Il me souvient d’Odariouk, bel homme, svelte qui gagnait bien sa vie à Sébastopol aux travaux de la défense. La révolution, ayant mis fin à tous les travaux, l’a jeté hors de sa voie. Odariouk prit celle qui lui semblait facile. Il liquida promptement les meubles de son propriétaire, les lits, la vaisselle, les tables de toilette de la pension. Il allait les échanger, par-delà de la montagne, pour du blé, du vin, du lard. On but et l’on mangea la villa ; mais nul n’avait plus besoin du menuisier. Aller travailler aux jardins pour une demi-livre de pain… il en serait toujours temps !… On peut troquer ce qui reste, et il rôde encore des vaches, pas égorgées. Et Odariouk se mit à enlever les châssis des fenêtres, les portes, à arracher le linoléum… Et ce toit, combien de tôle il y aurait !… Et puis le pouvoir était aux siens : on ne laisserait pas un homme mourir de faim ; même du temps du tsar cela ne se faisait pas…

Néanmoins la nuit avance…

– Je ne puis plus rien imaginer… dit la vieille dame, ennuyée. J’ai un réveil-matin…

Mais qui donc, maintenant, a besoin d’un réveil ? S’endormir, et ne pas se réveiller !…

– J’ai encore aussi… dit-elle avec hésitation, seulement je ne sais pas… c’est en cristal de roche…

Elle ouvre une boîte où quelque chose tinte comme des pois secs. Elle en tire un long collier qui miroite sous les étoiles.

– … un merveilleux collier… Voyez quelle splendeur !

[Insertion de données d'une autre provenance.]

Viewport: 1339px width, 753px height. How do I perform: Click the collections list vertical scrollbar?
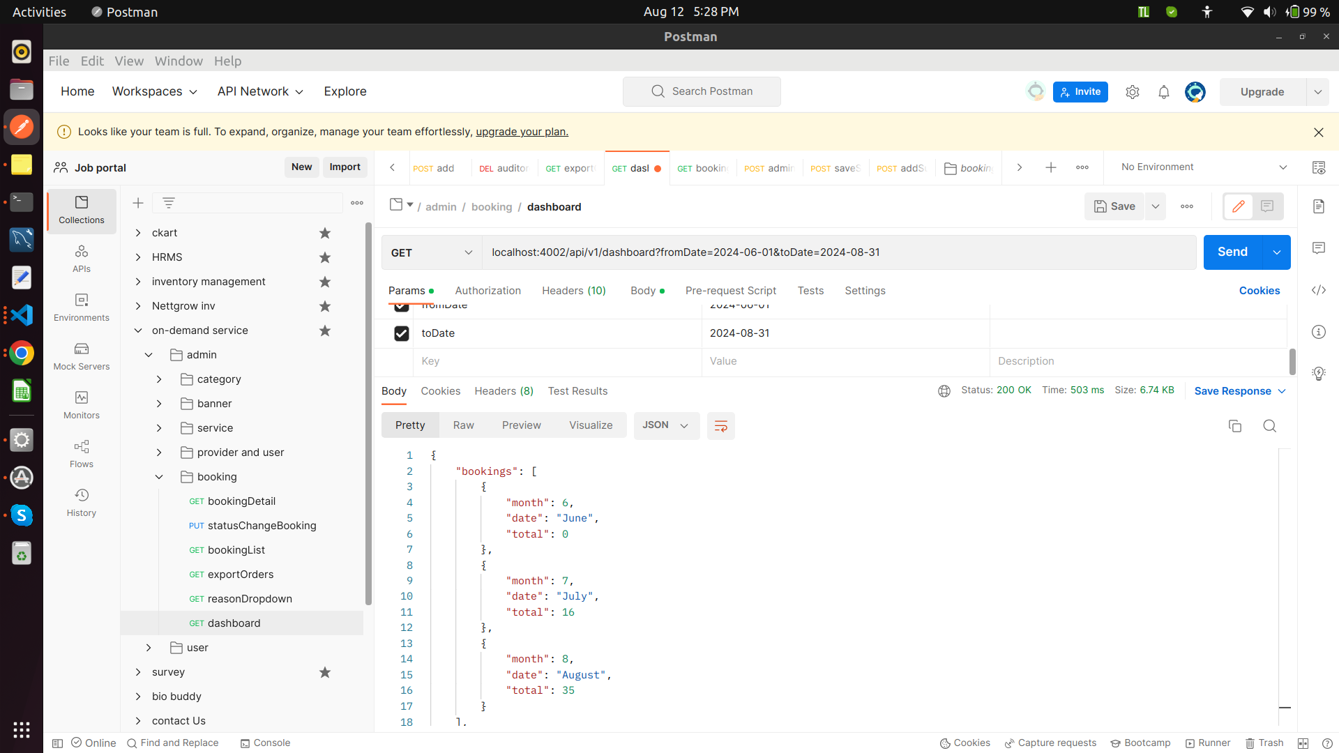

J’examine les grains taillés, les uns gros, d’autres petits, et d’autres plus petits encore. Ils font un bruit agréable, frais… jouent entre les doigts, s’allongent sur l’élastique.

– Je crois que…

Elle parle avec une tristesse aussi grande que si elle perdait quelque chose d’inestimable… La pauvre, que lui en donnera-t-on ?

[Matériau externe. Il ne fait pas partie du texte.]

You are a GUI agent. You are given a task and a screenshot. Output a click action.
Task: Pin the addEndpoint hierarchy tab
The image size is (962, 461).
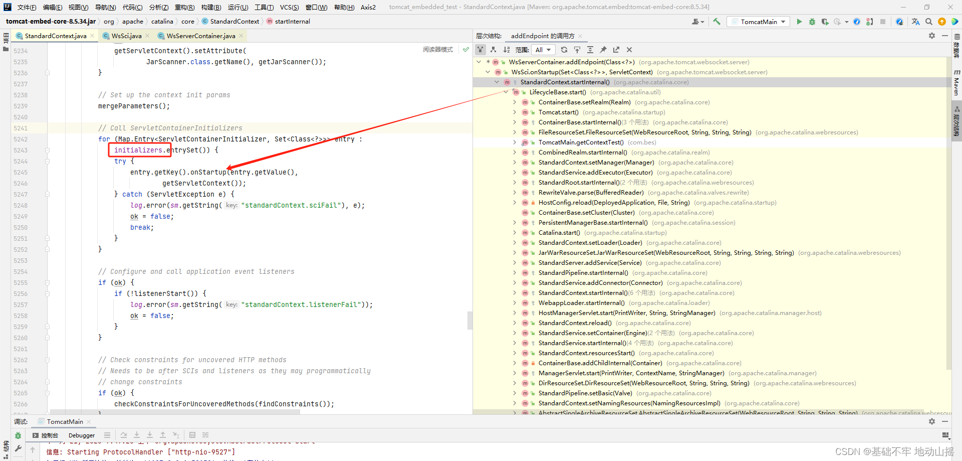[x=603, y=50]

– Voyez-vous… j’y tiens beaucoup !…

Je la comprends. Des morceaux de son âme adhèrent à ces boules de cristal. Mais il n’y a plus d’âme maintenant, plus rien de sacré. Les voiles des âmes humaines ont été arrachés ; arrachées et brisées les croix de baptême. Les visages, les yeux de vos parents ont été mis en lambeaux ; les derniers sourires, les dernières bénédictions sortis du cœur… les derniers mots de caresse… ont été foulés aux bottes dans la boue de la nuit. Le dernier appel, sorti de la fosse, court les routes, emporté par le vent.

Puérilité humaine ! Il est temps d’en finir avec ces bêtises !…

– … Tant de choses s’y rattachent !… Vassili Sémionytch l’avait acheté à Paris, boulevard des Italiens… Il l’avait payé trois cents francs. C’était une somme pour nous alors… Combien cela ferait-il de notre argent ? Cent vingt roubles-or ! Combien, alors, pouvait-on acheter de pain avec cela… de pain ordinaire ?

– Environ cent vingt… pouds.

– Quoi ?… Ce n’est pas possible !…

– De pain noir, on en pouvait acheter… deux cents pouds, et plus…

– Deux cents… pouds !… Nous, à qui il en faut deux pouds par mois… cela aurait donc duré… vingt ans ?

– Huit ans, corrigé-je.

– Mon Dieu !… En cela… (elle presse le collier contre elle ; je ne vois pas sa figure), il y avait en cela pour huit années d’existence !… Huit années pour les enfants !… Cela ne se peut pas ! Mais c’est fou !… Nous n’y sommes plus ; nous avons tout perdu !… Le pain était à si bon marché que cela !… Du pain boulangé ?

– Oui, du pain boulangé… dis-je en prononçant avec effort ce mot terrible, oublié : « du pain boulangé ». Ce n’est pas que « nous n’y soyons plus » : nous avons perdu… la vie. Pour les morts, rien n’est plus !

Le pain boulangé… J’examine ce mot terrible, oublié depuis longtemps… et, soudain, je me rappelle. Je sens… je sens un éblouissement, je sens l’odeur persistante, savoureuse des boulangeries grouillantes ; je vois sur les voitures, sur les rayons, sur les têtes, empilés, éparpillés sur les dalles, les pains blancs et noirs ; je sens le parfum enivrant du pain de seigle… J’entends le crissement des larges couteaux humectés, pénétrant dans les pains… Je vois des dents, des dents, des bouches qui mâchent avec une mastication satisfaite… Je vois des gosiers qui se gonflent, avalant avec des spasmes…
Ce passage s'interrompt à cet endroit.